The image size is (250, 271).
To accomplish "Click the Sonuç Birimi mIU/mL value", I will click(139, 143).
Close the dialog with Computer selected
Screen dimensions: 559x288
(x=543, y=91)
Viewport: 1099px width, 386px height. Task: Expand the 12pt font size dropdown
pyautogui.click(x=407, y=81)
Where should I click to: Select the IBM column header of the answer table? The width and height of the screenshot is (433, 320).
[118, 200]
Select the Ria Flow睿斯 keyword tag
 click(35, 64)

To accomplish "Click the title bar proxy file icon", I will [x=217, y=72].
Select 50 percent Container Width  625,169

• • •

Copy every item above line for line, keeping each character unchanged.

[RESULT OF THIS TASK]
The image size is (250, 271).
To accomplish "Click the Sonuç Birimi mIU/mL value", I will click(139, 143).
Close the dialog with Computer selected
Screen dimensions: 559x288
(x=543, y=91)
Viewport: 1099px width, 386px height. Task: Expand the 12pt font size dropdown
pyautogui.click(x=407, y=81)
Where should I click to: Select the IBM column header of the answer table? The width and height of the screenshot is (433, 320).
[118, 200]
Select the Ria Flow睿斯 keyword tag
 click(35, 64)

To accomplish "Click the title bar proxy file icon", I will [x=217, y=72].
Select 50 percent Container Width  625,169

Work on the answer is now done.